__Tarefas propostas__:
1 > Enumera, pela ordem em que surgem no documento de origem, todas as formas verbais com um pronome átono ligado por hífen.
2 > Prossegue o texto sobre os feriados religiosos dos trabalhadores e a Diretiva 2000/78 a partir da última frase apresentada.

__Documento de origem__:
- - - - -
O órgão jurisdicional de reenvio questiona‑se ainda sobre se a diferença de tratamento em causa pode ser justificada ao abrigo do artigo 7.o, n.o 1, da Diretiva 2000/78, uma vez que constitui uma medida positiva e específica destinada a eliminar desvantagens existentes.

25

É certo que o referido órgão jurisdicional salienta que, em princípio, não existem no mercado de trabalho austríaco desvantagens estruturais para os trabalhadores que são membros de uma das igrejas referidas na ARG. No entanto, pode considerar‑se que obrigá‑los a trabalhar num dos dias mais importantes da sua religião, quando tal não é o caso, por exemplo, dos membros da Igreja Católica Romana, cujas grandes solenidades são feriado para todos os trabalhadores, constitui uma desvantagem deste tipo, que o § 7, n.o 3, da ARG visa assim compensar.
- - - - -
__Registos de dados__:

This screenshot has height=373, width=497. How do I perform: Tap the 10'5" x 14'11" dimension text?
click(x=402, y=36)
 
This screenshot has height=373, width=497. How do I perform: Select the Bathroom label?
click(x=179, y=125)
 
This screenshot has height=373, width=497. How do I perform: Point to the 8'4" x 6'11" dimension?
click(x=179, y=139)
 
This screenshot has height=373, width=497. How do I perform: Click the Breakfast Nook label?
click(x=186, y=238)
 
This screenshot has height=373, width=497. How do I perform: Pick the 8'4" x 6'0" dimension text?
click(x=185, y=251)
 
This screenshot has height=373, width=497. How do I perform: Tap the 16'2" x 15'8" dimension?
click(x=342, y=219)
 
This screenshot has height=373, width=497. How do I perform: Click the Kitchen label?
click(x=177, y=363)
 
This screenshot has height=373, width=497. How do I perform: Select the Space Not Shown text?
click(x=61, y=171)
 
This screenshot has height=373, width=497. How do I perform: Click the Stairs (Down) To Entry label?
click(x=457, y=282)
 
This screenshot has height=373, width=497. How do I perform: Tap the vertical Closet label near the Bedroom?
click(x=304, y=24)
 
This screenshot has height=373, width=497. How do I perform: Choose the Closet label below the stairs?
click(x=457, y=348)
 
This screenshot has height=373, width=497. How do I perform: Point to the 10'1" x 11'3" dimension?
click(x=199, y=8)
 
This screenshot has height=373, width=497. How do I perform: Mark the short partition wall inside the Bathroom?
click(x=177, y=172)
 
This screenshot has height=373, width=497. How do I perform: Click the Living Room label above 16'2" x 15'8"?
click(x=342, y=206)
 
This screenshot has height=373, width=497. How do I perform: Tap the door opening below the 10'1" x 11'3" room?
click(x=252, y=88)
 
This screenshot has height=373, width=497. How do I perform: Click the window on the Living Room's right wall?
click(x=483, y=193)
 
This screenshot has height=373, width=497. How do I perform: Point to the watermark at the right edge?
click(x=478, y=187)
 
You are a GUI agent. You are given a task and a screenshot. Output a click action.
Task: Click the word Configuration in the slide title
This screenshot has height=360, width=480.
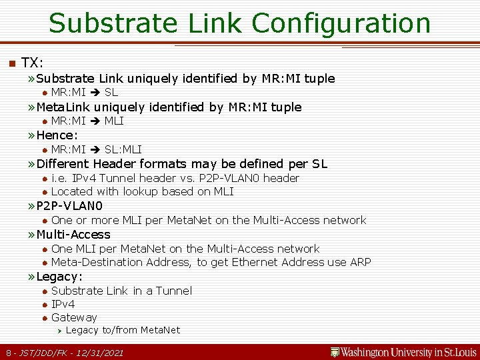(x=341, y=23)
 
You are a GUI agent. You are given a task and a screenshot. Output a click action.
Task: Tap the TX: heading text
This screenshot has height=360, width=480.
(x=32, y=63)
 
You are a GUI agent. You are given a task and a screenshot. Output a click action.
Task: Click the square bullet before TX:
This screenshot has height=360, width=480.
(x=10, y=63)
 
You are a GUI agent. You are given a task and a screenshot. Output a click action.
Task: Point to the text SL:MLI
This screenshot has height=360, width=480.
(x=123, y=149)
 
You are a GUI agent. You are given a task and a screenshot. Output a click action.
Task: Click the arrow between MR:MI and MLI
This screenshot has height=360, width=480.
(x=95, y=121)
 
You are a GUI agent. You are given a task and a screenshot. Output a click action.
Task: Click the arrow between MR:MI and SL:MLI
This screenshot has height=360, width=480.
(x=95, y=149)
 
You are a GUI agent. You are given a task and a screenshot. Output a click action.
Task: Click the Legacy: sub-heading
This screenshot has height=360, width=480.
(x=59, y=277)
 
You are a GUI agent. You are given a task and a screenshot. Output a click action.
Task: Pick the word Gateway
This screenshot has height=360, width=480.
(x=74, y=318)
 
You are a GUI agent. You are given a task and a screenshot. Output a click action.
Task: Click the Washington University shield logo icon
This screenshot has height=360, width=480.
(x=335, y=351)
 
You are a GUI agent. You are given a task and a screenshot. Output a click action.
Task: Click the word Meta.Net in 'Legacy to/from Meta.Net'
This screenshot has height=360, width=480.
(x=161, y=330)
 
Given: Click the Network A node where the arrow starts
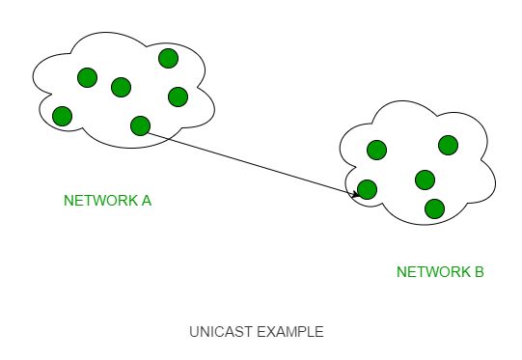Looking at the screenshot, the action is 141,125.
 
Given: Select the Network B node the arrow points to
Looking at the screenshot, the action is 367,189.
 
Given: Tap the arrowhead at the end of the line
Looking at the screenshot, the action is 355,193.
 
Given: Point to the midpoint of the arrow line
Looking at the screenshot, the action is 253,163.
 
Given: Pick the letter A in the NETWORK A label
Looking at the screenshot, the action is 147,201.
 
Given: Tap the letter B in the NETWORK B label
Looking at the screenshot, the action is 479,272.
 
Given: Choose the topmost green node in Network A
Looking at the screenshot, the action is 169,58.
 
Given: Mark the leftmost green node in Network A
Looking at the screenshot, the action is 63,116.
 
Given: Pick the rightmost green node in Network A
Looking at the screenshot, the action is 179,97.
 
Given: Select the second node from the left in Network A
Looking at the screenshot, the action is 87,77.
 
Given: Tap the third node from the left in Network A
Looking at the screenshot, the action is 122,87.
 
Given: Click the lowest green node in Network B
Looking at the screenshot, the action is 435,208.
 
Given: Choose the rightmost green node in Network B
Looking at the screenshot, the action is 449,145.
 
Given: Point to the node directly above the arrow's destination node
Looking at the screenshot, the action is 377,150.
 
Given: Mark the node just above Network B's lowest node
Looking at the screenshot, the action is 426,180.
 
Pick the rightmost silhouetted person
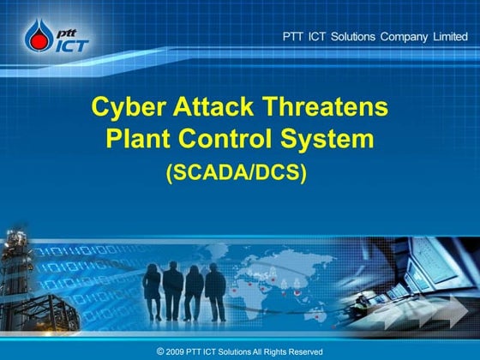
- - - - -
__Respostas__:
1 > questiona‑se, considerar‑se, obrigá‑los

2 >
26

Por último, caso o Tribunal de Justiça considere que o regime legal da Sexta‑Feira Santa previsto no § 7, n.o 3, da ARG viola a Diretiva 2000/78, coloca‑se a questão de saber se essa violação deve ser compensada pela obrigação de o empregador, sociedade de direito privado, conceder esse feriado a todos os seus trabalhadores, quando o legislador austríaco só entendeu ter em conta as exigências justificadas por razões religiosas de um grupo de trabalhadores bem delimitado, a fim de salvaguardar os interesses dos empregadores, que se opõem a uma extensão excessiva do regime geral dos feriados.

27

Por outro lado, se se verificar que o regime legal da Sexta‑Feira Santa não constitui uma ação positiva ou uma medida específica, na aceção do artigo 7.o, n.o 1, da Diretiva 2000/78, o órgão jurisdicional de reenvio interroga‑se sobre a questão de saber se esta constatação deve conduzir à inaplicabilidade total do § 7, n.o 3, da ARG, de modo que nenhum trabalhador possa beneficiar, na Sexta‑Feira Santa, de um feriado ou de uma compensação por dia feriado.

28

Nestas circunstâncias, o Oberster Gerichtshof (Supremo Tribunal) decidiu suspender a instância e submeter ao Tribunal de Justiça as seguintes questões prejudiciais:

«1)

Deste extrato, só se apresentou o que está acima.